**Task description**
Transcribe the line containing "This screenshot has height=469, width=600." and every line after it, exactly, through the end of the records.

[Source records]
- Opening Delimiter -

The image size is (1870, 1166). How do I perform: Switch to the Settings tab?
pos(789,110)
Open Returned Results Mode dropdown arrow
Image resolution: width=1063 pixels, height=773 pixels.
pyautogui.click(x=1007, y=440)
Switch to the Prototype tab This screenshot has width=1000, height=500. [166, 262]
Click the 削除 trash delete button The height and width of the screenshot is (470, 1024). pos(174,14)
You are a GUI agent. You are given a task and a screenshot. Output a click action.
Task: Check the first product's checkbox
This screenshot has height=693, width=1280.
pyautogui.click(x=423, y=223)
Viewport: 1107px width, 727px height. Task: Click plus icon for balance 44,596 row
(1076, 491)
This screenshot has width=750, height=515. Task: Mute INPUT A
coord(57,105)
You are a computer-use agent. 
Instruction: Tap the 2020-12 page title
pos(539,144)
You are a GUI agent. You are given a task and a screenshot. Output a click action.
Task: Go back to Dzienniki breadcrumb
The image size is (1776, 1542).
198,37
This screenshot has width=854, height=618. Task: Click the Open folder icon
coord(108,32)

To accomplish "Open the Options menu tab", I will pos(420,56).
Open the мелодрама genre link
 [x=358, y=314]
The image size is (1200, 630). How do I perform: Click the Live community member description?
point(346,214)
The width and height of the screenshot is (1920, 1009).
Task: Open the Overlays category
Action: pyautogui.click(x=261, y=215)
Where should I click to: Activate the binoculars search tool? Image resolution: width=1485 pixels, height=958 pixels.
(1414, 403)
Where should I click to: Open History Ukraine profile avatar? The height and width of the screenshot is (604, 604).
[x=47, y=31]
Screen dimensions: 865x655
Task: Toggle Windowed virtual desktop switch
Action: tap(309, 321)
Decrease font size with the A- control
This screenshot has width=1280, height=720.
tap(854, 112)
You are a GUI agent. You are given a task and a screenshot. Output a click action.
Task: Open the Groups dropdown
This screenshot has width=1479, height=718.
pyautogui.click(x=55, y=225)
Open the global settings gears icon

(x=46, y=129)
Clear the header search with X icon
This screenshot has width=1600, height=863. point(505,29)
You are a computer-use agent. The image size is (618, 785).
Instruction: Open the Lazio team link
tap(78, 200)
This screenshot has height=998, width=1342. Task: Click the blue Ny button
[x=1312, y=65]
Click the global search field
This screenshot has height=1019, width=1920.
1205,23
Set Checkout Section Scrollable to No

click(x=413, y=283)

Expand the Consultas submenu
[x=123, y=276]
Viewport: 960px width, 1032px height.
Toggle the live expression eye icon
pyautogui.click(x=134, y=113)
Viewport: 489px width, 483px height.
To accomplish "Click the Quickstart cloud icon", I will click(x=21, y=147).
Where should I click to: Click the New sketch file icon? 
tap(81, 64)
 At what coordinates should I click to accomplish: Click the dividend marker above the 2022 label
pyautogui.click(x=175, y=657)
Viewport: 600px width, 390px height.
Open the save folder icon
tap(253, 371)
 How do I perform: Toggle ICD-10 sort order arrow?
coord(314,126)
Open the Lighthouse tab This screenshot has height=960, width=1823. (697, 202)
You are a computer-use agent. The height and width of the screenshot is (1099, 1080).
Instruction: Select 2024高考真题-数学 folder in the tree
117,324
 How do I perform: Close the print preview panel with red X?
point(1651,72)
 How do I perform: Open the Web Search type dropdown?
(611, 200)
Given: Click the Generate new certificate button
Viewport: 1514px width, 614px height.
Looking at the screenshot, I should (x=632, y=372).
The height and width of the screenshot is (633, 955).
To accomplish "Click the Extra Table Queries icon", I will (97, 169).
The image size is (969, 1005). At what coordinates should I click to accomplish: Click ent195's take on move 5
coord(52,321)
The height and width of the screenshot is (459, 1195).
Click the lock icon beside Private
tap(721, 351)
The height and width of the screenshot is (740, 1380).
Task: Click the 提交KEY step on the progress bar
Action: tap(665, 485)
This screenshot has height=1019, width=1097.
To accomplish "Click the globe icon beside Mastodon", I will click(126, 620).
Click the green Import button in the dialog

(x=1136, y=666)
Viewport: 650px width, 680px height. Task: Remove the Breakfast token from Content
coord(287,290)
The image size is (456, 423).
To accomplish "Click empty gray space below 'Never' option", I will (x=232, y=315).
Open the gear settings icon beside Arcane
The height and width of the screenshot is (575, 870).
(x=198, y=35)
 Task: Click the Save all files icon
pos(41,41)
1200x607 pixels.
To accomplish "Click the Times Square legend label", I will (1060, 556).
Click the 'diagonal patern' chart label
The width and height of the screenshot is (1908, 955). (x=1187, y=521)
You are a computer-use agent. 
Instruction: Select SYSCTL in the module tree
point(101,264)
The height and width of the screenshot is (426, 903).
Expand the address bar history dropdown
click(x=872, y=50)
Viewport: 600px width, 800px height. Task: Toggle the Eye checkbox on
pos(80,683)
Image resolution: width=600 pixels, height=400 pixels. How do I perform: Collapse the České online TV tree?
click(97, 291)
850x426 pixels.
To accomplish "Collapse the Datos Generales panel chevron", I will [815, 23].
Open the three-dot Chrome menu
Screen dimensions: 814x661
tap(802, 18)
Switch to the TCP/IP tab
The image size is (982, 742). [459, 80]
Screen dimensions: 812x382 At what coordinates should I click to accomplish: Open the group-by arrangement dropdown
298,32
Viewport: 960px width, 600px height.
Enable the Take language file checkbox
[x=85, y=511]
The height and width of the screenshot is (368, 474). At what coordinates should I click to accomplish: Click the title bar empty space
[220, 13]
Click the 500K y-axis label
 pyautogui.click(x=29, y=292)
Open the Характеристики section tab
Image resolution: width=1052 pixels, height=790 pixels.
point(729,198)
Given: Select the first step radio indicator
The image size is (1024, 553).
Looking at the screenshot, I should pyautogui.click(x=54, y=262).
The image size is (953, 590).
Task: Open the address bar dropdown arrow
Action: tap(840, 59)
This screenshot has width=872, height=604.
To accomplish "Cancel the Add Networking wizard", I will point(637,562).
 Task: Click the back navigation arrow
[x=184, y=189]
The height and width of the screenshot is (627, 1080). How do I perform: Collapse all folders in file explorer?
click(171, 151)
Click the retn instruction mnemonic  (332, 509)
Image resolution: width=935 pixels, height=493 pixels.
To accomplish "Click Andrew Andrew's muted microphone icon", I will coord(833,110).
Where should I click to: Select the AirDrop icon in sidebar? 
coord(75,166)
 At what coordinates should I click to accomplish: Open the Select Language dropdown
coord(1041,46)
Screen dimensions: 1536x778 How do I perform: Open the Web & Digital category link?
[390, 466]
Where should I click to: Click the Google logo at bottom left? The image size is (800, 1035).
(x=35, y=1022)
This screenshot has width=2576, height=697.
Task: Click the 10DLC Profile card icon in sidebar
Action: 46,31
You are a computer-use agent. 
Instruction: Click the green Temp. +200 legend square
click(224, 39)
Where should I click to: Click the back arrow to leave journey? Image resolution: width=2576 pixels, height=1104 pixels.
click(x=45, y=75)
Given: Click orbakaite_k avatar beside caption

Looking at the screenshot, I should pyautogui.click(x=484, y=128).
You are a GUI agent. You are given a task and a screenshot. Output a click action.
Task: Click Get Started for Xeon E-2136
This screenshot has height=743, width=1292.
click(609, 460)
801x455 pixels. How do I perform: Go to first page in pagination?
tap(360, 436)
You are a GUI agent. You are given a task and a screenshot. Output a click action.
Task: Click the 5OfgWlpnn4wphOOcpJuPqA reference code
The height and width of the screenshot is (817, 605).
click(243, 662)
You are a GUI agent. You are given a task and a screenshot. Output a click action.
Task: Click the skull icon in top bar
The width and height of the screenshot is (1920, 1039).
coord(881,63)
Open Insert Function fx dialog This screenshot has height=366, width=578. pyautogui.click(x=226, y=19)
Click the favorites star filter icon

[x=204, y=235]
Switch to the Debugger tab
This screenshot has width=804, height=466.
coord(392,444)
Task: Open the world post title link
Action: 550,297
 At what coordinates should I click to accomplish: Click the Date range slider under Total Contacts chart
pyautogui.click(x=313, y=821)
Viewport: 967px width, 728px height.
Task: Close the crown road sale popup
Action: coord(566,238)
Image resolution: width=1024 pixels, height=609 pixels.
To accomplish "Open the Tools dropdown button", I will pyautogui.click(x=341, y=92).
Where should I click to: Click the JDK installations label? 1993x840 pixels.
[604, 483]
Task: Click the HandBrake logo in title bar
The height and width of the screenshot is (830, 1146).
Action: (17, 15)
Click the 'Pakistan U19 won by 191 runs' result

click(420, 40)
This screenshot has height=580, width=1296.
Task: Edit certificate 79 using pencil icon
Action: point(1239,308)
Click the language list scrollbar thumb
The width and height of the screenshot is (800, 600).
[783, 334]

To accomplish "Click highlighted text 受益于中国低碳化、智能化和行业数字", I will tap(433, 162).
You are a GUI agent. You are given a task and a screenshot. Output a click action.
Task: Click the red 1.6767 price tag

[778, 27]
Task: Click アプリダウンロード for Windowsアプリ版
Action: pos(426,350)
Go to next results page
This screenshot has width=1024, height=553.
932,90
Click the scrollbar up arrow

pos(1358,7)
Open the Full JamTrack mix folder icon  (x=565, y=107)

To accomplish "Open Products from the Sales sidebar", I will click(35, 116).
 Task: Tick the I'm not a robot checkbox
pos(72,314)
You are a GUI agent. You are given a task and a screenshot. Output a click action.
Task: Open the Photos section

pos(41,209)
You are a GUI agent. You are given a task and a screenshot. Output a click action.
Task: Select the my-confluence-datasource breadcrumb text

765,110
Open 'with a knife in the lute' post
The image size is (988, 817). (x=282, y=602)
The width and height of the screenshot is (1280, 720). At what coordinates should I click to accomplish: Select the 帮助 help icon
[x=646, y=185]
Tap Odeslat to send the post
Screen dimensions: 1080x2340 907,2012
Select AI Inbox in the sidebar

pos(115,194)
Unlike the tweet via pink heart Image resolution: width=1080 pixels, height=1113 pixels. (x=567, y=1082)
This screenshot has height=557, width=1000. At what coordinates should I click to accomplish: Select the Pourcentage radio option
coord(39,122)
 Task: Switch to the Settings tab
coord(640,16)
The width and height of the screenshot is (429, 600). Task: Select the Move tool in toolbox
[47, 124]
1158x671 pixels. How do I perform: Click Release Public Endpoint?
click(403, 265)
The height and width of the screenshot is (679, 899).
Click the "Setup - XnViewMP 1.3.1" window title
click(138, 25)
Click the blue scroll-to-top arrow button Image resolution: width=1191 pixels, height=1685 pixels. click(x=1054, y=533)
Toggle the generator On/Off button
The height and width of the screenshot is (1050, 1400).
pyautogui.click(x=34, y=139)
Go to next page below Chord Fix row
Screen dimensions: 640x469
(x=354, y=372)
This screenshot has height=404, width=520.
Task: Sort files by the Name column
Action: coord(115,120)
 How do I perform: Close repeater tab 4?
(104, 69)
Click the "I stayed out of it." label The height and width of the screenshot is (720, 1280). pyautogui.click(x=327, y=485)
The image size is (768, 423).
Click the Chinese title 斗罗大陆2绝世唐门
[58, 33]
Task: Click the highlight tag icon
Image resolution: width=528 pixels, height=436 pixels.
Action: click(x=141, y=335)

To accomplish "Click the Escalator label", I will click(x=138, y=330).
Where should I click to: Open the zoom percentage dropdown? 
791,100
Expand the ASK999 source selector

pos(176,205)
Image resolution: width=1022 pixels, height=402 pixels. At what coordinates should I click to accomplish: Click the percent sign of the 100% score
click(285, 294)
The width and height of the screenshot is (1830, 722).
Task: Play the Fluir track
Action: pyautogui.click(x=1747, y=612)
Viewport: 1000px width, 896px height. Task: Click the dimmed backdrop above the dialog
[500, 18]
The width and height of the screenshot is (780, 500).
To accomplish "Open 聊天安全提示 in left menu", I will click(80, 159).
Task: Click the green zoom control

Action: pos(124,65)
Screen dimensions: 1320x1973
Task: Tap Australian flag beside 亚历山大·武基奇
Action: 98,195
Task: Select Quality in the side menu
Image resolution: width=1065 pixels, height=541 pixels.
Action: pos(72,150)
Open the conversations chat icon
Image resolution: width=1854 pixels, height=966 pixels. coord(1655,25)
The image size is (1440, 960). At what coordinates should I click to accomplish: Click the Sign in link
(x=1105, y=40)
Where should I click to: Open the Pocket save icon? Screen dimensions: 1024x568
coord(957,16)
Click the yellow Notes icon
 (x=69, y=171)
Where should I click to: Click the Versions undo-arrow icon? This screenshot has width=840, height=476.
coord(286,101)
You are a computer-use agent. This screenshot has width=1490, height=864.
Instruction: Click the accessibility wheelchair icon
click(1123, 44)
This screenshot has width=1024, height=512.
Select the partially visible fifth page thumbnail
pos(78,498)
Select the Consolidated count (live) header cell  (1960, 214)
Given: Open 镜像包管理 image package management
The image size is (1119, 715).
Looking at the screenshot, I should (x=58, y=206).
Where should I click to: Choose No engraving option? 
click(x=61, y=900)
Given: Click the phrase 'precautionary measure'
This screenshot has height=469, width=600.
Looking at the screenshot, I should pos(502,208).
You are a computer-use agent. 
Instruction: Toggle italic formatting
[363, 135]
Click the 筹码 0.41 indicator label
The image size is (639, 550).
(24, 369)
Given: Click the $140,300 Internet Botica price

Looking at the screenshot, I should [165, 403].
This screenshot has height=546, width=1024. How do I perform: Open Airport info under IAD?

- Closing Delimiter -

**Task answer**
This screenshot has height=469, width=600.
Looking at the screenshot, I should pos(502,208).
You are a computer-use agent. 
Instruction: Toggle italic formatting
[363, 135]
Click the 筹码 0.41 indicator label
The image size is (639, 550).
(24, 369)
Given: Click the $140,300 Internet Botica price

Looking at the screenshot, I should [165, 403].
This screenshot has height=546, width=1024. How do I perform: Open Airport info under IAD?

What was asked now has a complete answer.